Psychosocial obstacles to recovery may exist and must be explored. Studies have shown that workers with lower job satisfaction are more likely to report back pain and to have a protracted recovery.31 Patients with an affective disorder (e.g., depression) or a history of substance abuse are more likely to have difficulties with pain resolution. It is important for the physician to find out whether litigation is pending, because this can often adversely affect the outcome of therapy.32
INDICATIONS FOR SURGICAL EVALUATION
Of all industrialized nations, the United States has the highest rate of spinal surgery (e.g., five times that of Great Britain).33 Studies examining the outcomes of conservative and surgical treatment of back pain have revealed no clear advantage for surgery. In one prospective study of 280 patients with herniated nucleus pulposus diagnosed by myelography,34 the surgical group demonstrated more rapid initial recovery than the medical treatment group. However, after approximately four years, outcomes appeared to be roughly equivalent in both groups; by 10 years, no appreciable differences in outcome were found.
Select groups of patients with acute low back pain should undergo immediate surgical evaluation. Patients with suspected cauda equina lesions (characterized by saddle anesthesia, sensorimotor changes in the legs and urinary retention) require immediate surgical investigation. Surgical evaluation is also indicated in patients with worsening neurologic deficits or intractable pain that is resistant to conservative treatment.

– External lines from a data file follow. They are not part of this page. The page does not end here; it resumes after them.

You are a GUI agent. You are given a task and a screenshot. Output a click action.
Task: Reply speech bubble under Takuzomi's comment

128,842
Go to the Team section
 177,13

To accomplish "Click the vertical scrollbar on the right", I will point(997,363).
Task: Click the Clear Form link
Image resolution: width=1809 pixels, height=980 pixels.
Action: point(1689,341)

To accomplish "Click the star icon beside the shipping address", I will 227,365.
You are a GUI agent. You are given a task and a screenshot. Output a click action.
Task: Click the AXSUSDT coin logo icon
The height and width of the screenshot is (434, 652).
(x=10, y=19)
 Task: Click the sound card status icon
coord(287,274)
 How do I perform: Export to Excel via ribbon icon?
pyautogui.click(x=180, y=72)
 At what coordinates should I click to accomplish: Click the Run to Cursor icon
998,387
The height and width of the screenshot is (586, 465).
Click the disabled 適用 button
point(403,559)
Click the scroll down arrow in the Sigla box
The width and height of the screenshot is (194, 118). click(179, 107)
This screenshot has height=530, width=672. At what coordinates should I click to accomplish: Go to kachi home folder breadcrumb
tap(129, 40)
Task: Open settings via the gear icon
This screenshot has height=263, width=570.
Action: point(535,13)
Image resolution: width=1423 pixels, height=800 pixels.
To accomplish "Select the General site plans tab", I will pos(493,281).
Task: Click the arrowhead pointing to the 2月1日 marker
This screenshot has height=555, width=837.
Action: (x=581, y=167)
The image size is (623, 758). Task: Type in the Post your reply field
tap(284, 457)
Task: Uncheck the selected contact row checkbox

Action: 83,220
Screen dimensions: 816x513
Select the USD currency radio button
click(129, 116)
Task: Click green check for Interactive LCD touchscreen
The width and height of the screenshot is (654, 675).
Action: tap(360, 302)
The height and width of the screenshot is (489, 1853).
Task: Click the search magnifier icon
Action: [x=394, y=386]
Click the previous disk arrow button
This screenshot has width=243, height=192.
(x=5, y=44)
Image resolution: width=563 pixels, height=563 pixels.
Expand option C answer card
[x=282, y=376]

Few randomized, controlled studies or objective unbiased articles are available to help guide the management of patients with acute low back pain. In 1994, the AHCPR published a guideline on acute low back pain management in adults.28 This guideline was severely criticized, especially by physicians who favored a more surgical approach. Further research is clearly needed to better define the optimal approach to this common but vexing problem.